§ **HOW TO COMPLETE THIS TASK**
Using the records below, copy every line that holds the string "field".

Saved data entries
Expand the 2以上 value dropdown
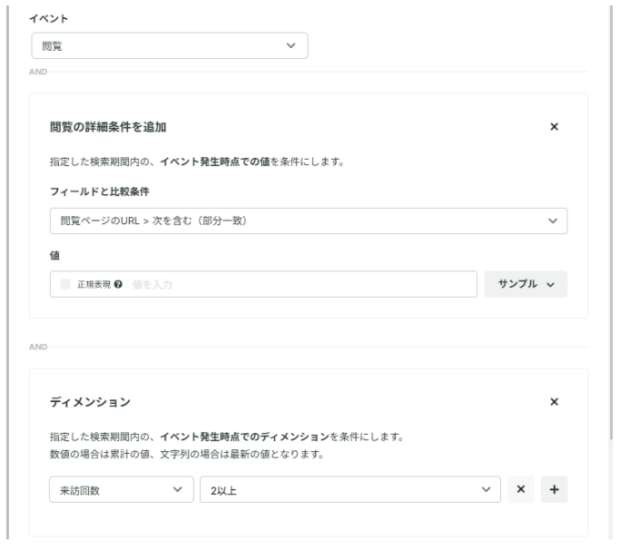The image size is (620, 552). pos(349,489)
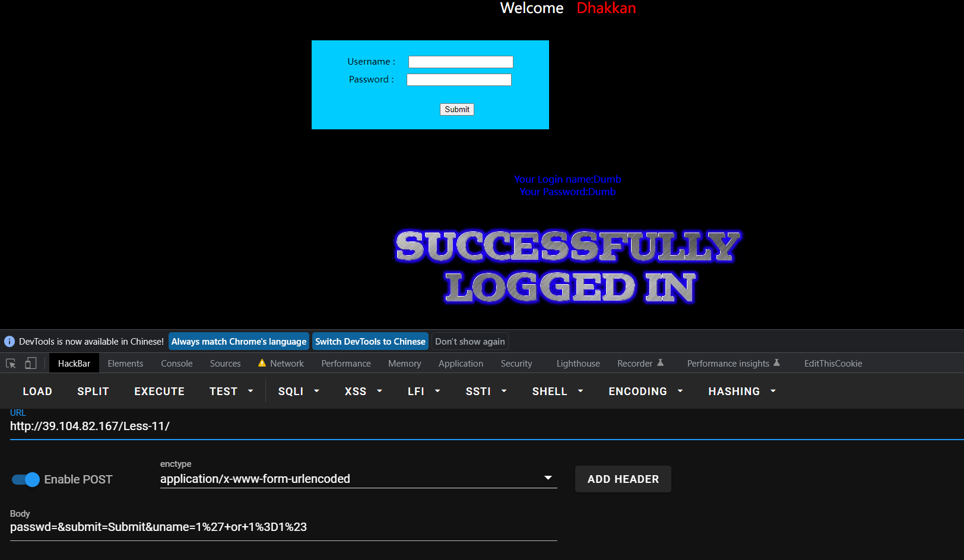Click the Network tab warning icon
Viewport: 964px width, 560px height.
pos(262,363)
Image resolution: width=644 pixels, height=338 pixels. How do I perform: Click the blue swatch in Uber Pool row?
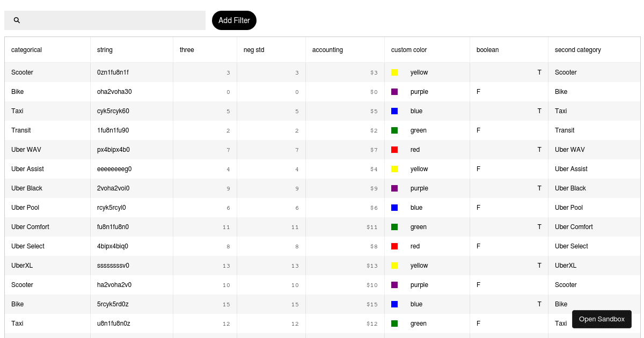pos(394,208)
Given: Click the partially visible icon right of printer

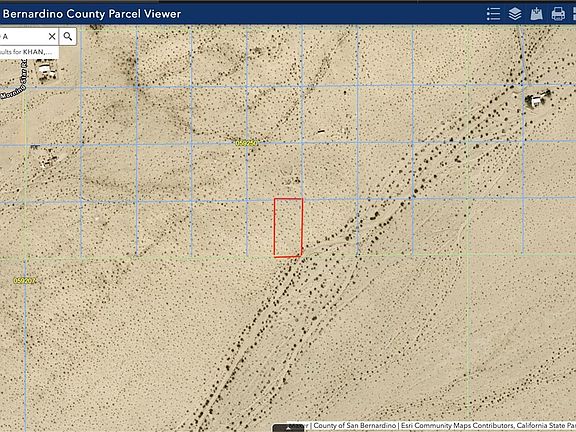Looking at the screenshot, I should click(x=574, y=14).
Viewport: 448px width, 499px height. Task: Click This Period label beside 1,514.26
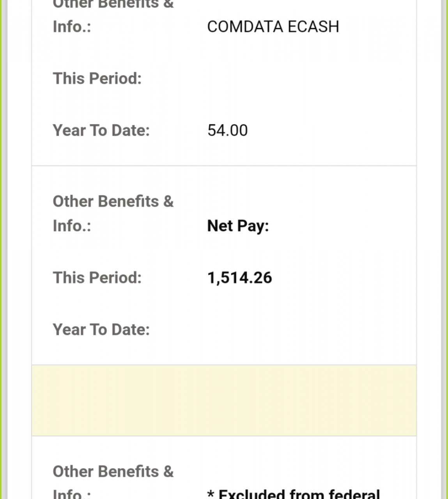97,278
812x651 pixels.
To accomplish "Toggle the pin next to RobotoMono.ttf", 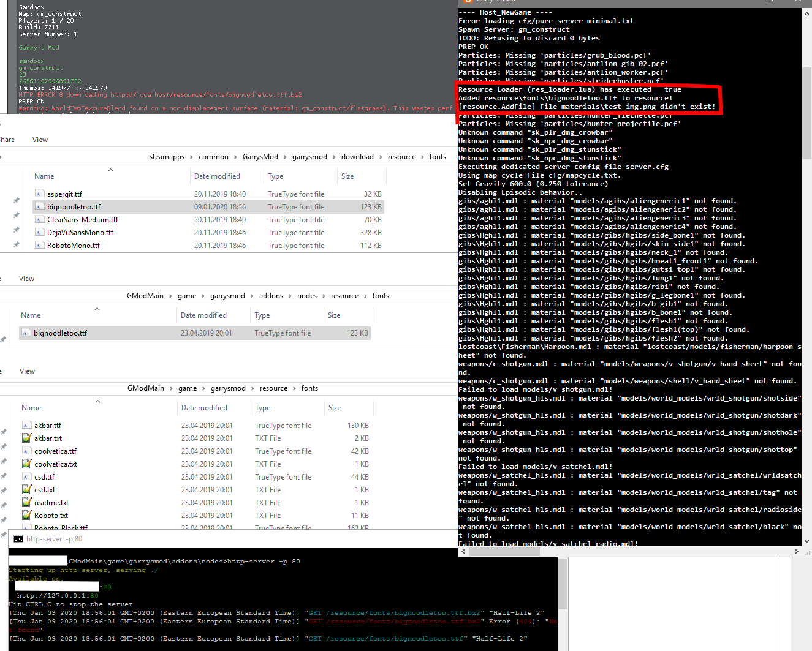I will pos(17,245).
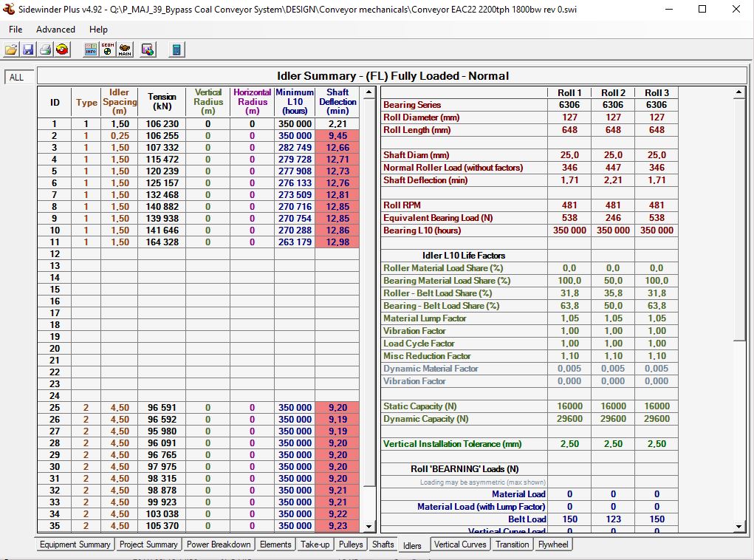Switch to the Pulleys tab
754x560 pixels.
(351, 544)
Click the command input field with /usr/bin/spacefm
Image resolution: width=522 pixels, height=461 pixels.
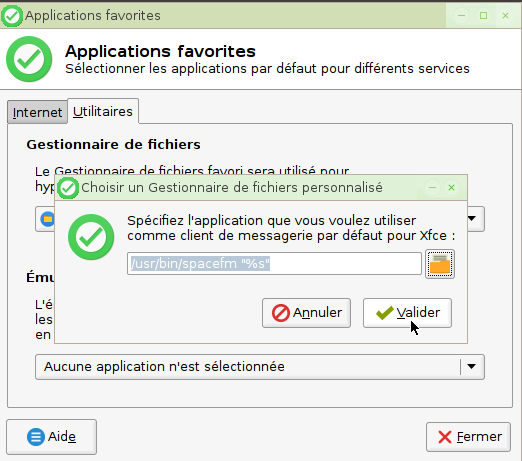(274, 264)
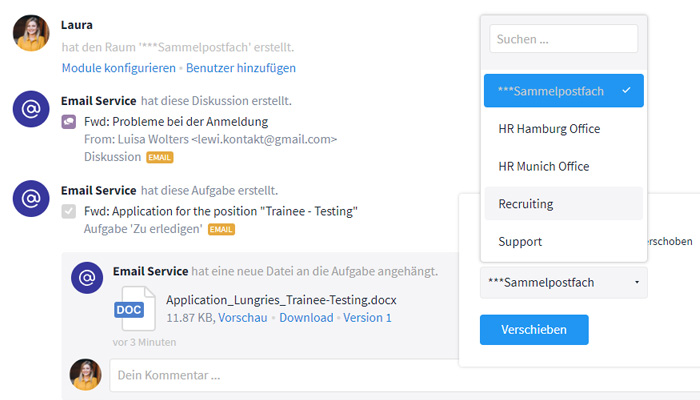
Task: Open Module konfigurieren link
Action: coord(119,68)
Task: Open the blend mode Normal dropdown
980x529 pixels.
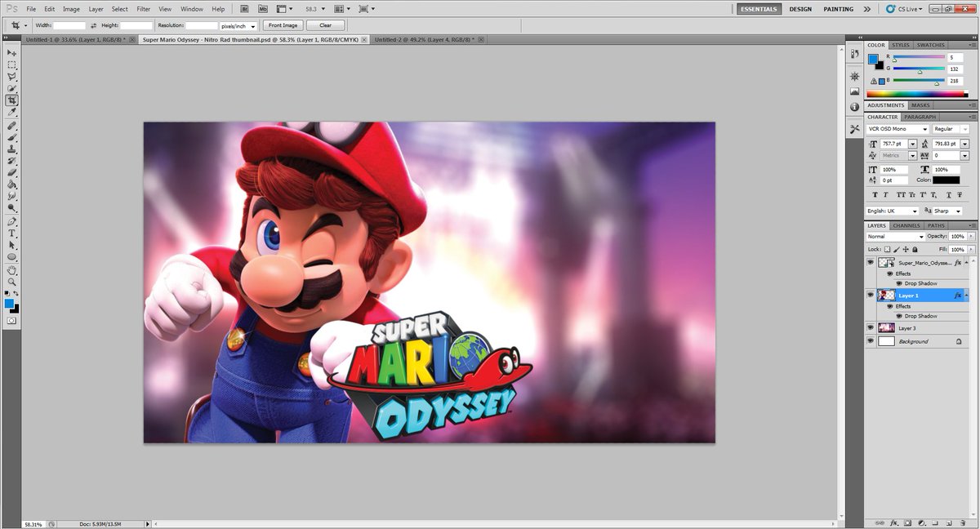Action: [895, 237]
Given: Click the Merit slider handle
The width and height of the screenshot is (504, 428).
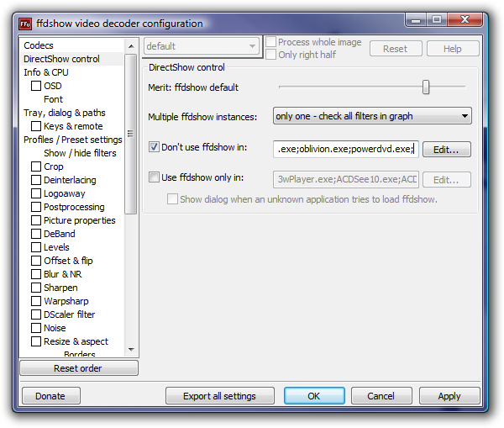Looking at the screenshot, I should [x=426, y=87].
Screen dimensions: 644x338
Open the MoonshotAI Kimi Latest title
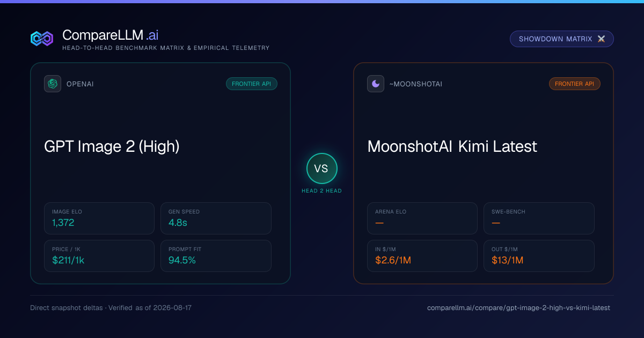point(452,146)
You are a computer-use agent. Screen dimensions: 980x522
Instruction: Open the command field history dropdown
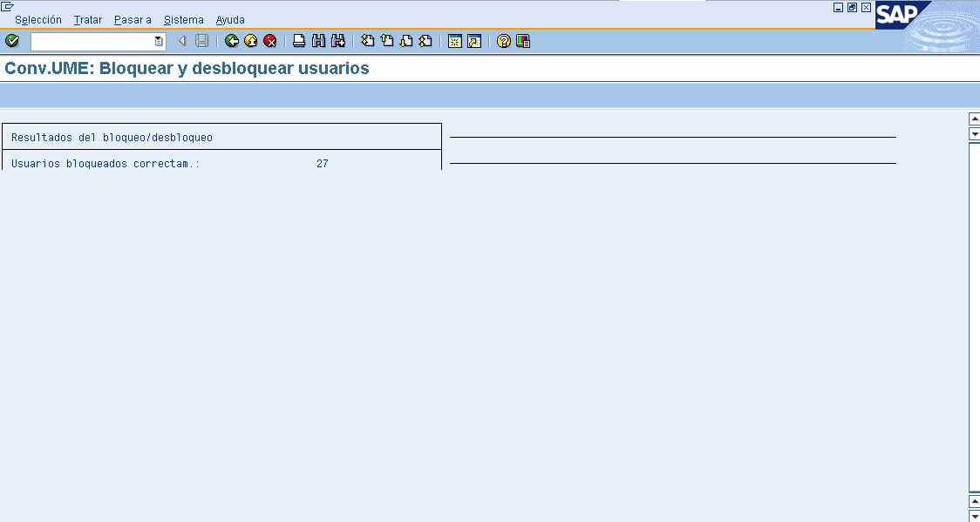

§ **FINISHED TASK**
Click the command input field with /usr/bin/spacefm
Instruction: Open the command field history dropdown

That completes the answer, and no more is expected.